Nikos Kazantzakis is considered by many the greatest Greek writer of the 20th century, and his books have been translated more so than any of his contemporaries.

The Cretan man’s literary genius was recognized posthumously after his book Zorba the Greek was created into an award winning film in 1964.

If Kazantzakis’ work is to be described in one word, it would be a Greek word, of course, and that is pathos.

The writing of the great writer is passionate, raw, rebellious, unpredictable, and often mystical—much like Crete itself.

His life was as exciting as his books. He was a novelist, poet, playwright, journalist, philosopher, and politician, and he lived in several European cities.

Early life of the great Cretan

Nikos Kazantzakis was born on February 18, 1883 in Heraklion, Crete, which at that time was still part of the Ottoman Empire.

His father, Michalis, was a trader in agricultural products and came from Varvaroi, where the Kazantzakis Museum is located today.

After completing his high school studies in his hometown and Naxos in 1902, he moved to Athens to study Law.

In 1906, he appeared for the first time in Greek letters with the essay “The Disease of the Century” and his first novel Ofis and Krinos.

In 1907, Kazantzakis began his postgraduate studies in law in Paris. At the same time, he attended lectures by existentialist philosopher Henri Bergson and studied Friedrich Nietzsche’s work. Both philosophers exerted a tremendous influence on him for the rest of his life.

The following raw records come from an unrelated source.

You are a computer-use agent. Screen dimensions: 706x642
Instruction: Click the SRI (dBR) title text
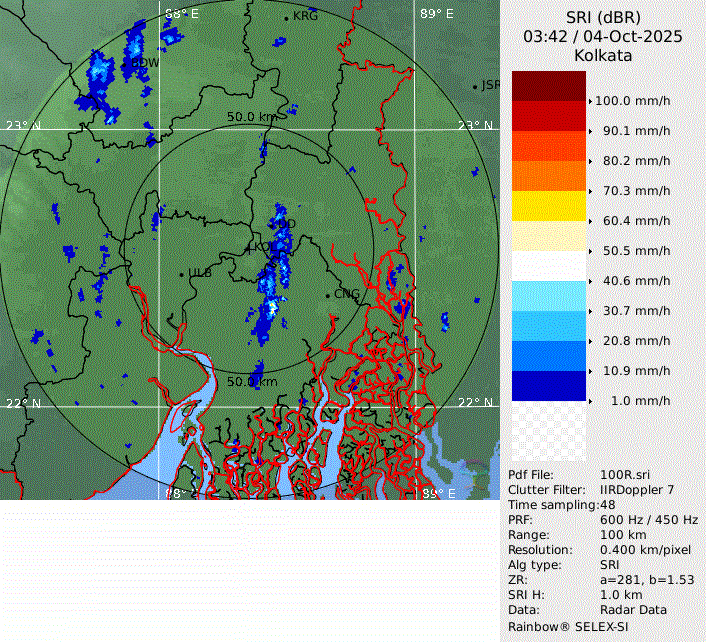tap(603, 17)
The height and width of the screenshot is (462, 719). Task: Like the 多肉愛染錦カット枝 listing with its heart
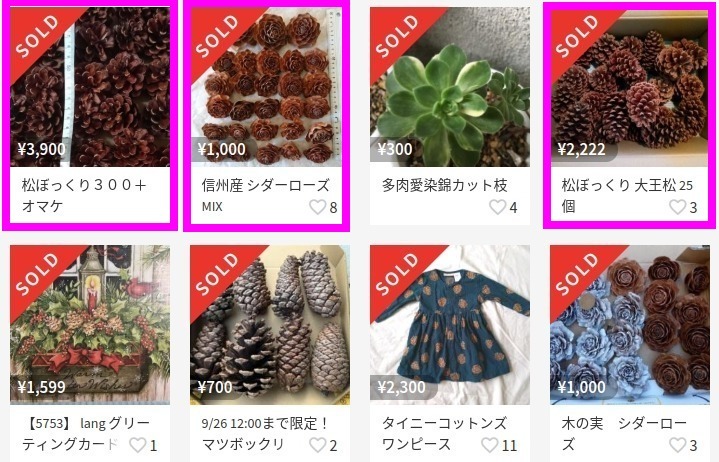point(498,207)
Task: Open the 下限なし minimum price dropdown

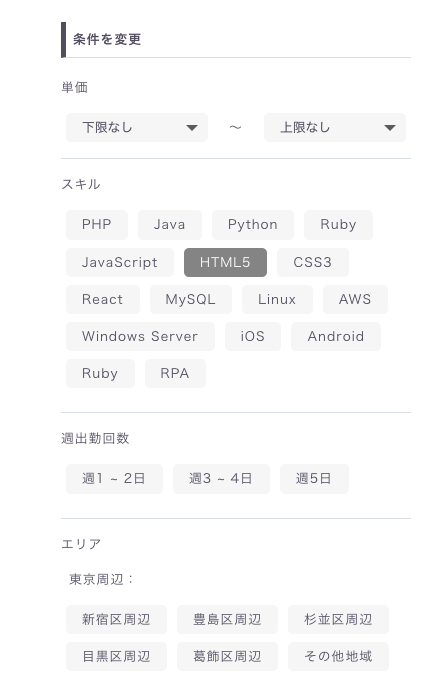Action: pos(137,128)
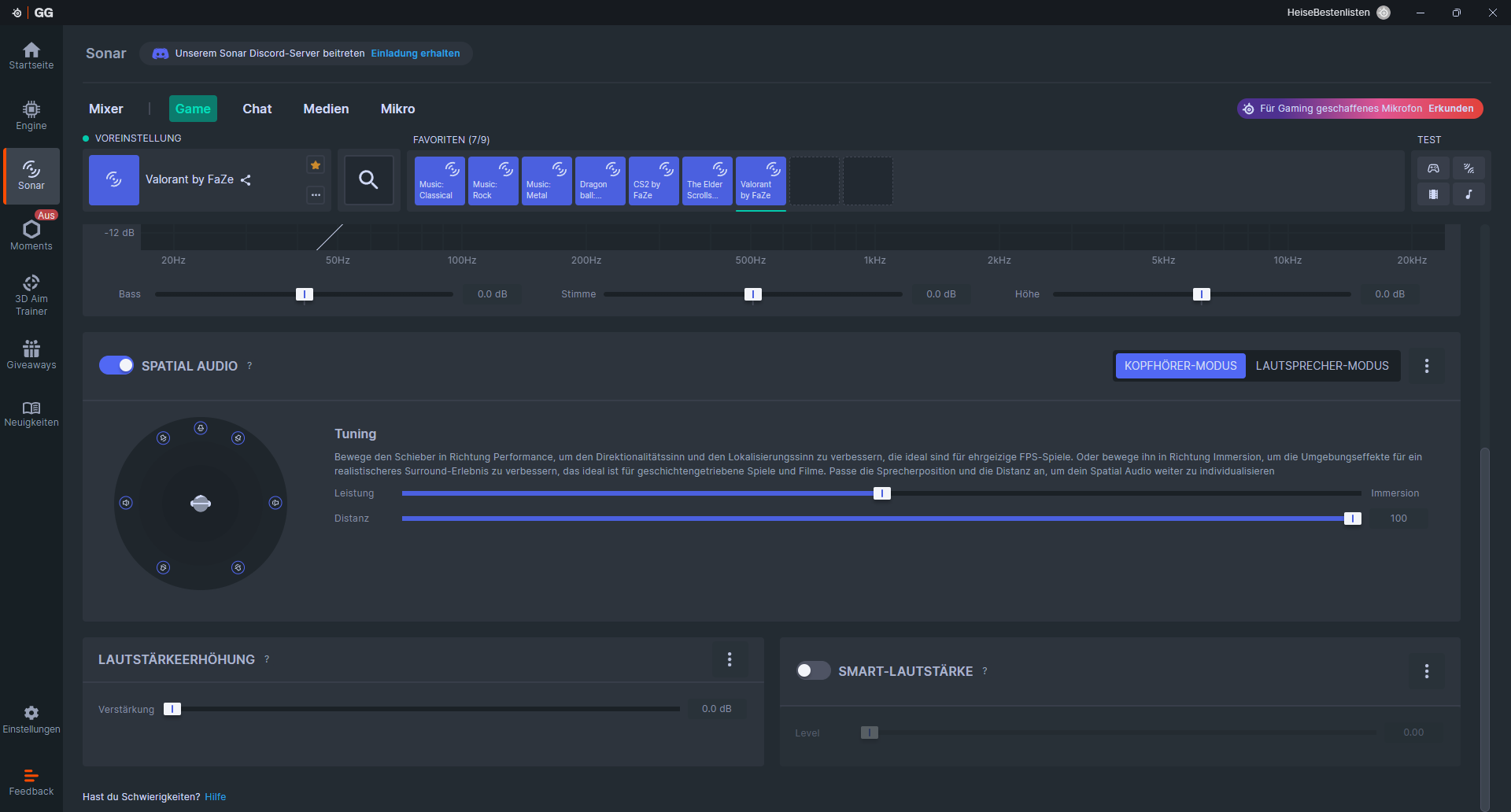Open Lautstärkeerhöhung three-dot options menu

point(730,659)
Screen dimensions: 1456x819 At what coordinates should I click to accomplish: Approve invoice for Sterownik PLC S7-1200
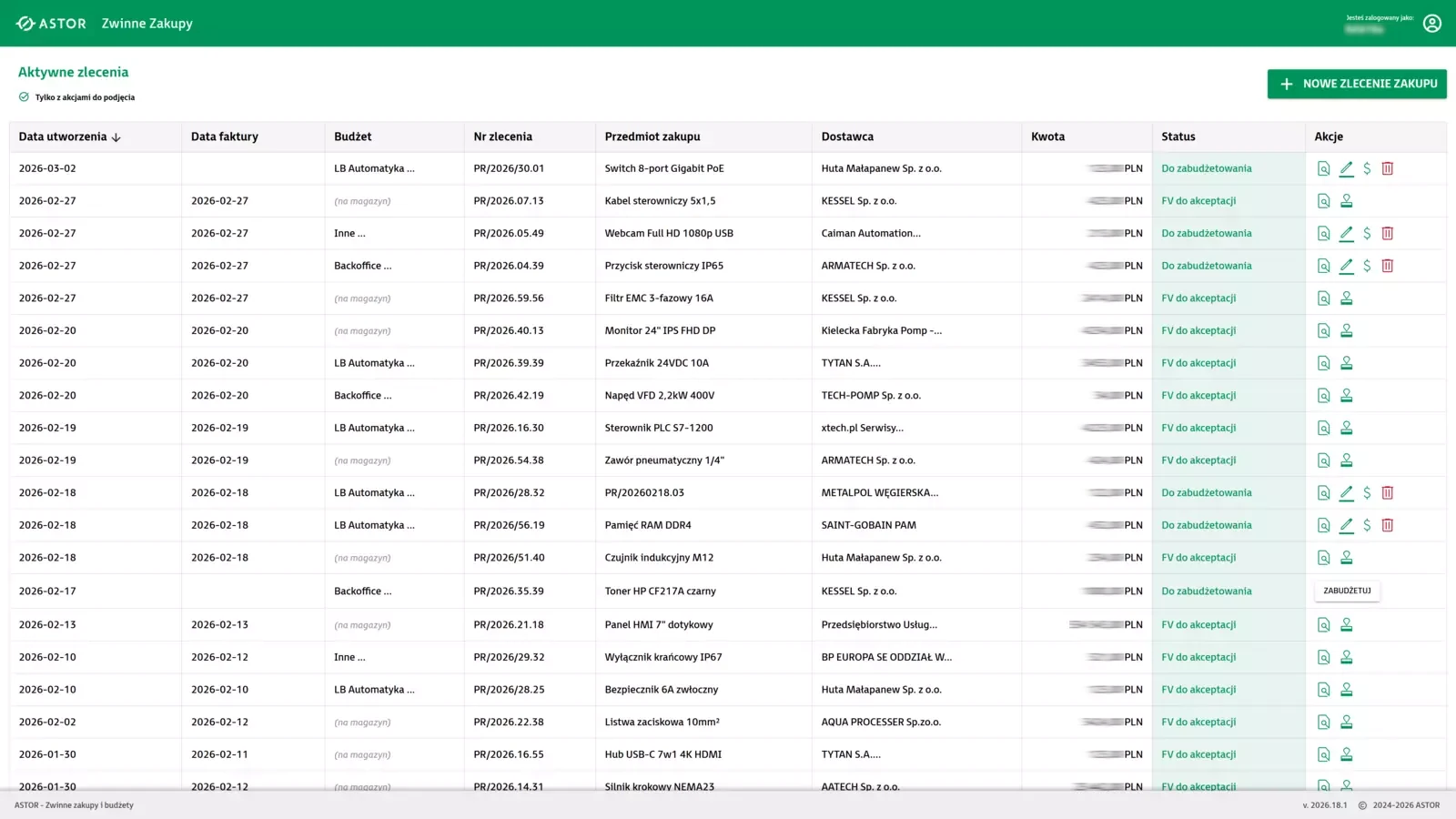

In the same year, he began his journalistic career and became interested in Freemasonry; he was soon to be initiated into that group.

In 1909, upon his return to Greece, Kazantzakis published his doctoral dissertation, called “Frederick Nietzsche in the Philosophy of Law and the State.”

At the time, he was earning a living translating books and lived with his compatriot intellectual, Galatia Alexiou, whom he later married.

The writer participated in the movement for the establishment of the Educational Club, the most important pressure group for the establishment of demotic Greek in education.

In 1914, he became friends with the poet Angelos Sikelianos. Together, they traveled to Mount Athos, where they stayed for about forty days while touring many other parts of Greece.

During this period, he was introduced to the work of Dante, whom he described as one of his teachers, along with Homer and Henri Bergson, in his diaries. He and Sikelianos even dreamed of creating a new religion.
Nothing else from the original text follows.